Bertram Visits Schools, Speaks of Urgency in Alaska

Project Lead The Way President and CEO Dr. Vince Bertram visited Anchorage, Alaska, this week with a team of PLTW staff and supporters. Joining Bertram were Ed Dennis, director of school engagement for Alaska, Oregon, and Hawaii; Shepherd Siegel, director of school engagement in Washington and formerly Alaska; and Eric Gebhart, PLTW state leader in Alaska and superintendent of the Nenana School District.

The three-day visit to Anchorage was filled with visits to schools to talk with administrators, teachers, and students; meetings with community leaders, business leaders, post-secondary representatives, and lawmakers; and a keynote speech at the Alaska Association for Career and Technical Education (ACTE) Conference.

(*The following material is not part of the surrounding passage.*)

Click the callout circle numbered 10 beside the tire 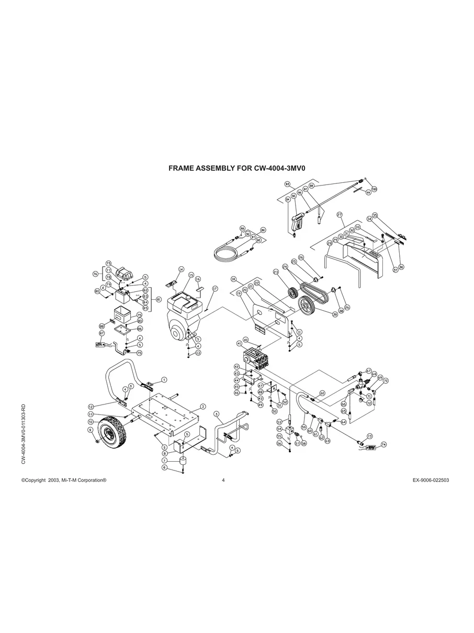pyautogui.click(x=91, y=421)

At Anchorage School District’s Dimond High School, Bertram and the group visited the Dimond Engineering Academy, where more than 20 district administrators, teachers, post-secondary representatives, and business leaders from around the community gathered to speak with Bertram in a town hall discussion about STEM. Questions from the group centered on how the district can grow and support its PLTW programs and develop a K-12 pathway around their current programs. Bertram discussed the important role a School Partnership Team plays in the success of a PLTW program saying, “The members of these teams are true partners. They provide relevancy to the work students are doing in the classroom, help students make connections to the real world, and help them understand the opportunities that are available to them.”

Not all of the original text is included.